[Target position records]
┌────────

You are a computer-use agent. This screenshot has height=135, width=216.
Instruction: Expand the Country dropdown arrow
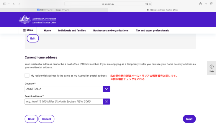click(x=106, y=89)
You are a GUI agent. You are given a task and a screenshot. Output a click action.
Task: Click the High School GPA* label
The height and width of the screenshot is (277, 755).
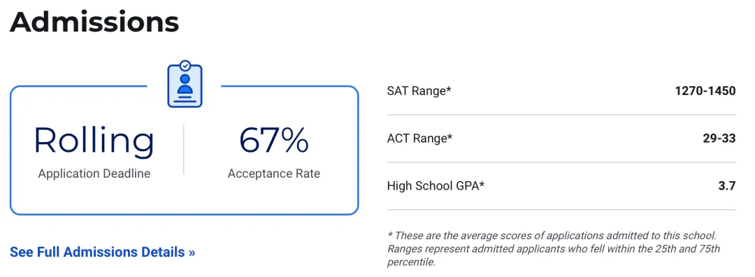coord(436,185)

└────────

— Exercise —
Count the lines of the records that contain the string "agent". Give only the number.

— Task result —
2